Neville. Roughly 45 minutes of video footage was made public and is posted on the Winston-Salem Journal’s website. The footage shows detention center staff responding to Neville’s cell where he had apparently suffered a seizure and fallen out of his bunk. He is disoriented and repeatedly tries to get up while officers hold him down and tell him that him that he is having a medical incident and that they are there to help. Eventually they place him in handcuffs and transport him from his cell in a wheelchair. A nurse checks his blood pressure while he continues to be disoriented and struggle against his restraints.
Part of the footage shows several detention officers struggling to remove handcuffs from Neville while he is restrained face down in a holding cell following the medical emergency. During the ordeal, Neville repeatedly says “I can’t breathe” and calls for help. While Neville calls out, an officer tells him to calm down so they can remove the cuffs. Eventually a key breaks inside the cuffs and a protracted process ensues where the cuffs eventually are removed using bolt cutters.
Coronavirus Testing. WRAL reported this week that all inmates at North Carolina prisons now have been tested for coronavirus and that 2.1% of the tests were positive. Nearly 30,000 inmates were tested, with 619 tests coming back positive. In 24 facilities, no positive tests were recorded. The widespread testing effort began in mid-June, but inmates in certain facilities already had been tested. The WRAL report says that when the results of all testing are combined, there are 1,459 positive tests overall among inmates, which is about 5% of the state prison population.
Arson Threat Plea. The News & Observer reports that a Catawba man, John Malcolm Bareswill, pleaded guilty in Virginia federal court this week to threatening to burn down a predominantly Black church in Virginia Beach after church leaders participated in a prayer vigil and peaceful demonstration related to George Floyd’s death in late May. Bareswill initially denied calling an adult Sunday school class and using a racial slur while saying that members of the church needed to “shut the [expletive] up” and threatening to burn the church down, but the FBI discovered incriminating internet searches on his cellphone as well as records of a call to another Black church in the area that went unanswered.
Salas.
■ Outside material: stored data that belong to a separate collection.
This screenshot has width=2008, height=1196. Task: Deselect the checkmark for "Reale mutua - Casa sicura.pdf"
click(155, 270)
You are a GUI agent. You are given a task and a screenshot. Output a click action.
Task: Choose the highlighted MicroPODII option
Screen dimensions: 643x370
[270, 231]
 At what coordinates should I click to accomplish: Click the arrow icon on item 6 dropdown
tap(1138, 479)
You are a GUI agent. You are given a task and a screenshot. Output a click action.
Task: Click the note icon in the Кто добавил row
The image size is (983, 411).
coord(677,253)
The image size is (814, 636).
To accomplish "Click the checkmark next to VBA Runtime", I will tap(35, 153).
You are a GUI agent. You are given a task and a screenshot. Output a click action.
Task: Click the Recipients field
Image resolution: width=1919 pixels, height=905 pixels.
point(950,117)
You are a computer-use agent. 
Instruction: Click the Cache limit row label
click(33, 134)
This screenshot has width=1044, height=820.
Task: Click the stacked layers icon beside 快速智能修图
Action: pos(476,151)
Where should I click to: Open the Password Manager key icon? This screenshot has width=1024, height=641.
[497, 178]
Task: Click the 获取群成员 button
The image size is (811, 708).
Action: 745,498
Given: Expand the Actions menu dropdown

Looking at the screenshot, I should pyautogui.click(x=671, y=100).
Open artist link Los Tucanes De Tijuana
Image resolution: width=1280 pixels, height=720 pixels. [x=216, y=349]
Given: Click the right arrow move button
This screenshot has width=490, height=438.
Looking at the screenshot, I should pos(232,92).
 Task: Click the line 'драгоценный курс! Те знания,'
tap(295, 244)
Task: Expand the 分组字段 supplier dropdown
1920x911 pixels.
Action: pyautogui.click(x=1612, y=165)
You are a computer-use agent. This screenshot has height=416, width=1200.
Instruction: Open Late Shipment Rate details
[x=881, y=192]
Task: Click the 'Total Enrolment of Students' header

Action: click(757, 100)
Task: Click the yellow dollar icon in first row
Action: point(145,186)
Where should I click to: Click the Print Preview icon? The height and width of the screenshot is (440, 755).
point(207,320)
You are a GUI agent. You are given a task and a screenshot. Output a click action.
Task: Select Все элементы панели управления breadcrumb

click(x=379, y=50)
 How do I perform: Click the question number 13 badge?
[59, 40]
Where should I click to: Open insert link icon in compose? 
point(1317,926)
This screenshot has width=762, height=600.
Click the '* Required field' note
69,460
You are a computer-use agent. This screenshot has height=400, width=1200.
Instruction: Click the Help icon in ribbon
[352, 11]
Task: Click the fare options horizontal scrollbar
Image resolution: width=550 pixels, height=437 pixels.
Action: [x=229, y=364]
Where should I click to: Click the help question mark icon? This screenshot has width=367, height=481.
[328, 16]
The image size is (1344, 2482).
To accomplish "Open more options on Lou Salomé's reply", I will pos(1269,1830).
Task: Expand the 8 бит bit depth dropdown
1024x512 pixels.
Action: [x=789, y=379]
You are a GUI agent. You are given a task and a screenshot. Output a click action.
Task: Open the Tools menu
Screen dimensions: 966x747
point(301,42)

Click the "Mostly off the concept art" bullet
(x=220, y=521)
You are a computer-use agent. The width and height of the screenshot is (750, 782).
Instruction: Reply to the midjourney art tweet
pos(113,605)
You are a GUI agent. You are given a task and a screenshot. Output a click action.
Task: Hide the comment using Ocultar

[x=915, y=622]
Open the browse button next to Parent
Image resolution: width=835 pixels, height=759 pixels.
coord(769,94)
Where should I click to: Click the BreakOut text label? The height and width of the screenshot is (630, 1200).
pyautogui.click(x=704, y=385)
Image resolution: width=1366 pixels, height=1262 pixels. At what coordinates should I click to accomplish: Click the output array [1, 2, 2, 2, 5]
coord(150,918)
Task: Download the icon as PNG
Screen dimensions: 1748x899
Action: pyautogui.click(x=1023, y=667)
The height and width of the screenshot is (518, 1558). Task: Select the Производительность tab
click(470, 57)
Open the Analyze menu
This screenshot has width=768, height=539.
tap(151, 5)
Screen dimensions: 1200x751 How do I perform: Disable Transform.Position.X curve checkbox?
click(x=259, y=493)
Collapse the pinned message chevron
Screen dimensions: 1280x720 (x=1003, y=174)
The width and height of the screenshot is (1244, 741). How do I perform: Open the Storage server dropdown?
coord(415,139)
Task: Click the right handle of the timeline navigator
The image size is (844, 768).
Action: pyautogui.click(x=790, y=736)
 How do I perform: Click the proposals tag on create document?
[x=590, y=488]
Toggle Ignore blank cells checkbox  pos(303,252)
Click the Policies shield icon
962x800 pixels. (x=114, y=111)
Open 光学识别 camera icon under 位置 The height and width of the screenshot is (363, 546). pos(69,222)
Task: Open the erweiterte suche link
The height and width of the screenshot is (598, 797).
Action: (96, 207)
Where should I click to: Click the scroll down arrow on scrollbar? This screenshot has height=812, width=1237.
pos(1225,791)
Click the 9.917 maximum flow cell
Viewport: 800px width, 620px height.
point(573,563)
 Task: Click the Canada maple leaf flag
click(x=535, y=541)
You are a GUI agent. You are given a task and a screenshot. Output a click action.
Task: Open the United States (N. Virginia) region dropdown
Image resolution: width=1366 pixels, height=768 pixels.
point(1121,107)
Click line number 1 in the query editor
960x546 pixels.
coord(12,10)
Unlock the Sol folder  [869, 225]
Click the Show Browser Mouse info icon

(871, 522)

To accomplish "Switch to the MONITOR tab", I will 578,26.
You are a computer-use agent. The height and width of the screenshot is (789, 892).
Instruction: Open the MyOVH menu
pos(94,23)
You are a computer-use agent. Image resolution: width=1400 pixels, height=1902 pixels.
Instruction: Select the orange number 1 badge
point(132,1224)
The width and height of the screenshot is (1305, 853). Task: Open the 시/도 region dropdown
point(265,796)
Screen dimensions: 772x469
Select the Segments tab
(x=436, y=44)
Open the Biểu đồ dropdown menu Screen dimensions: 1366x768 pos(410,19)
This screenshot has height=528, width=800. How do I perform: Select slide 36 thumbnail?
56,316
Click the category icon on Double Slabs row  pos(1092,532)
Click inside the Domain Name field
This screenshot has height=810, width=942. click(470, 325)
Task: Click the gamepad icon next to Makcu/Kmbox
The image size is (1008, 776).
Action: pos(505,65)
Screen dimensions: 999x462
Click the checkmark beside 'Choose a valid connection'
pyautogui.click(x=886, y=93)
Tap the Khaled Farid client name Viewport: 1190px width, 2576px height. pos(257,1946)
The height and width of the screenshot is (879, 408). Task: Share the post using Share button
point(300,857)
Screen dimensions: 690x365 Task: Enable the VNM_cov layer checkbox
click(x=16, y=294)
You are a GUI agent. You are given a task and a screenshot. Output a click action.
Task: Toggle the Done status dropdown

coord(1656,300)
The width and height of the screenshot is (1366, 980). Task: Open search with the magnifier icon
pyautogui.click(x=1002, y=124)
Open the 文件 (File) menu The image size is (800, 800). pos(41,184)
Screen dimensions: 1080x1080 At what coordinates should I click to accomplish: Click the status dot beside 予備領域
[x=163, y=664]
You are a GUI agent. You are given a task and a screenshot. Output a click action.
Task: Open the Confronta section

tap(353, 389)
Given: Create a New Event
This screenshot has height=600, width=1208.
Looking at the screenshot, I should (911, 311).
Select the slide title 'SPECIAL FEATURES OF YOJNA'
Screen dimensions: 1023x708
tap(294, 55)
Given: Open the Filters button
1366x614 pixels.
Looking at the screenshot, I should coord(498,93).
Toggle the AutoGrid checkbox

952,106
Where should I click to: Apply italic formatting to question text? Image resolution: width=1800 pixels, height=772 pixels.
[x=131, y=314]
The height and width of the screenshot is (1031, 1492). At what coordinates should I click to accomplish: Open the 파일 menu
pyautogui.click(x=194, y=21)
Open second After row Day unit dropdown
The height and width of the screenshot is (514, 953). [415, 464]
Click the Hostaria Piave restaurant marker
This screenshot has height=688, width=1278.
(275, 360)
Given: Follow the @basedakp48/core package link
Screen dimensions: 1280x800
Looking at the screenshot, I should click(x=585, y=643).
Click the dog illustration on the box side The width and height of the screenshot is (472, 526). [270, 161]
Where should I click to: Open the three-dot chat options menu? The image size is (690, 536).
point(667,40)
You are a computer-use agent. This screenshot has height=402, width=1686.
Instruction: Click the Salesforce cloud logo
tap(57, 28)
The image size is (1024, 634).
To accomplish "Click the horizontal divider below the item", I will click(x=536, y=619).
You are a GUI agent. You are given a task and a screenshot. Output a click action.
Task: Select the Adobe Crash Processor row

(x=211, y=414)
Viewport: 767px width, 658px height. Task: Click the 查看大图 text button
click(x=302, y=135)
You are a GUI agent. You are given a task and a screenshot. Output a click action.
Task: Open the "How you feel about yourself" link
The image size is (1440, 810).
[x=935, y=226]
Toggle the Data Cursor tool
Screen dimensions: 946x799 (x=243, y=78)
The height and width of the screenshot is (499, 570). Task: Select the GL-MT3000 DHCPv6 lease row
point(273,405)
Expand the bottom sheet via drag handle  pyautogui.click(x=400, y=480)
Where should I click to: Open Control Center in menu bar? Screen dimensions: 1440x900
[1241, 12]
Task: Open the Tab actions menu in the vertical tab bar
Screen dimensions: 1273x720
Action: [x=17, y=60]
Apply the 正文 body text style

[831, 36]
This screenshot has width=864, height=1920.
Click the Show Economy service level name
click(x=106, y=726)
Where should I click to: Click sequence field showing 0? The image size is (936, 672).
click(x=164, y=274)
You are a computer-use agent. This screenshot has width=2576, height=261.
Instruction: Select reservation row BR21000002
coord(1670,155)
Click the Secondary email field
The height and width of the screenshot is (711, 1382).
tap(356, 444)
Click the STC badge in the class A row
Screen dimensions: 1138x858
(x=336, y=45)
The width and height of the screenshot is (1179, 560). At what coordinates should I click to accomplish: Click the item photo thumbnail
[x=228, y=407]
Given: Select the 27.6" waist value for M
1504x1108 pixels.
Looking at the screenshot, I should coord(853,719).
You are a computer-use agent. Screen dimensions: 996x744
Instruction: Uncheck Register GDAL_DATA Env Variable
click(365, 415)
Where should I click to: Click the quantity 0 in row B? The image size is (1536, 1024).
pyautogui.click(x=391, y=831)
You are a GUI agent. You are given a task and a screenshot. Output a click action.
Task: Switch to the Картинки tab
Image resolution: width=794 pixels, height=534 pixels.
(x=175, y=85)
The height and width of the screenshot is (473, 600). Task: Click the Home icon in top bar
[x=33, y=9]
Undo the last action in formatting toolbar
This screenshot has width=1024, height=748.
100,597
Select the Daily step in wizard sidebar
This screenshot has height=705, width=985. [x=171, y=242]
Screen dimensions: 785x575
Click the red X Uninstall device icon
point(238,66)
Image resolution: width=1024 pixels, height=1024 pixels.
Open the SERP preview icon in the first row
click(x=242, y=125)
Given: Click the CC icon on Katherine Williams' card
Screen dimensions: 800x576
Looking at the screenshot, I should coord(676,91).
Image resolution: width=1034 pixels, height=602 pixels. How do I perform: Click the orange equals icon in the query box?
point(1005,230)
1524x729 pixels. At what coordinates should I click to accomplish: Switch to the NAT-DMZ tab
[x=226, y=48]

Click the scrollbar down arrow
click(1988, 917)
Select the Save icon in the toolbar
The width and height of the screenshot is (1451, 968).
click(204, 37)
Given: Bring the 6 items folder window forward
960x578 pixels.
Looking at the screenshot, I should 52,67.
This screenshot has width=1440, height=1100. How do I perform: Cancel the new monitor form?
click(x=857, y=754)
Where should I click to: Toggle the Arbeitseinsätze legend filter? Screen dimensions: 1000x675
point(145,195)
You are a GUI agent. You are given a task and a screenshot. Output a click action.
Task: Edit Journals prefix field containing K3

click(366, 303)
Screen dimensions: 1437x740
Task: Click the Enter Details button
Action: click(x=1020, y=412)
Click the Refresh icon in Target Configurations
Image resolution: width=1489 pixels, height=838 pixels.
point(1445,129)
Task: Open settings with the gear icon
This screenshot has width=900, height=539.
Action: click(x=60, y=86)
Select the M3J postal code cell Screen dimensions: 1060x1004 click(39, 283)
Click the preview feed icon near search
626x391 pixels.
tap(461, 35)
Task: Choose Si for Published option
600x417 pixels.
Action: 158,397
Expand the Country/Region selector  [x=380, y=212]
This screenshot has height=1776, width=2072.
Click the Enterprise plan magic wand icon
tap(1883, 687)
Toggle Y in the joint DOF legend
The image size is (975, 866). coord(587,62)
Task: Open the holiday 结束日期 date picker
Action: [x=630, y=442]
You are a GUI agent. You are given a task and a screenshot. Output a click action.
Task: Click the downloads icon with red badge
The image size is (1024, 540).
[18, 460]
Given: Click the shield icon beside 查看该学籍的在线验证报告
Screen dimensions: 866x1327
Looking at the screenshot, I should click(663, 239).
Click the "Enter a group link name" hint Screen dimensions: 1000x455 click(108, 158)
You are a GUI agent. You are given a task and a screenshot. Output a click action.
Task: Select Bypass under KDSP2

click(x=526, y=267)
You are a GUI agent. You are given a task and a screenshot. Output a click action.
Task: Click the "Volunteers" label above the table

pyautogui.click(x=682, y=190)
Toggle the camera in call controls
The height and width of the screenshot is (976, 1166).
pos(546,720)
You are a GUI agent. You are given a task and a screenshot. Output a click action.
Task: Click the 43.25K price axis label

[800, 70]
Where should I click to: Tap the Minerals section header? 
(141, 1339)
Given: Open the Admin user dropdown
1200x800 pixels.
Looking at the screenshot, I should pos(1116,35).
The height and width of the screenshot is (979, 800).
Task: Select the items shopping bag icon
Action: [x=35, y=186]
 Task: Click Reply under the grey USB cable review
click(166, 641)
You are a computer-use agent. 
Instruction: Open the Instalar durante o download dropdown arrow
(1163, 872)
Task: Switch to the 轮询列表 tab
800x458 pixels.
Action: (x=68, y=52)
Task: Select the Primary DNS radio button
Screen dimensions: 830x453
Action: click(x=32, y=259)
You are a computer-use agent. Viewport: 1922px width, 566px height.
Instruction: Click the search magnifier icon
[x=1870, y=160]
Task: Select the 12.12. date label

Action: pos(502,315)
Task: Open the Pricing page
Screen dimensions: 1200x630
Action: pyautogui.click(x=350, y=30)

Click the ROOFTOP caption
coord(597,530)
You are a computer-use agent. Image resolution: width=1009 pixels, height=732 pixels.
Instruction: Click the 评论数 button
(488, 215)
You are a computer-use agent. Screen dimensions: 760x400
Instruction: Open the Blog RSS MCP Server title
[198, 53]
A few weeks ago, the News Roundup noted a tragic incident where a federal judge in New Jersey, Esther Salas, was the target of a shooting by a disgruntled lawyer, who ended up killing Salas’s son and severely injuring her husband. As the New Jersey Star-Ledger reports, Salas spoke publicly about the incident for the first time this week. In a video statement, Salas recounted the events surrounding her son’s death and asked that personal information about judges be kept private so that their addresses are not easily found.
Facial Recognition. Earlier this week the New York Times podcast The Daily ran an episode about Robert Julian-Borchak Williams, a man who was arrested, jailed, and accused of larceny after being misidentified by facial recognition software used by the Detroit Police Department. The podcast says that Williams’s case is perhaps the first confirmed misidentification by such software but that it is likely, for reasons related to how the software algorithms are developed and how they are used by law enforcement agencies, that misidentifications happen with some frequency. It’s an interesting listen and there’s an earlier New York Times article about Williams’s case here.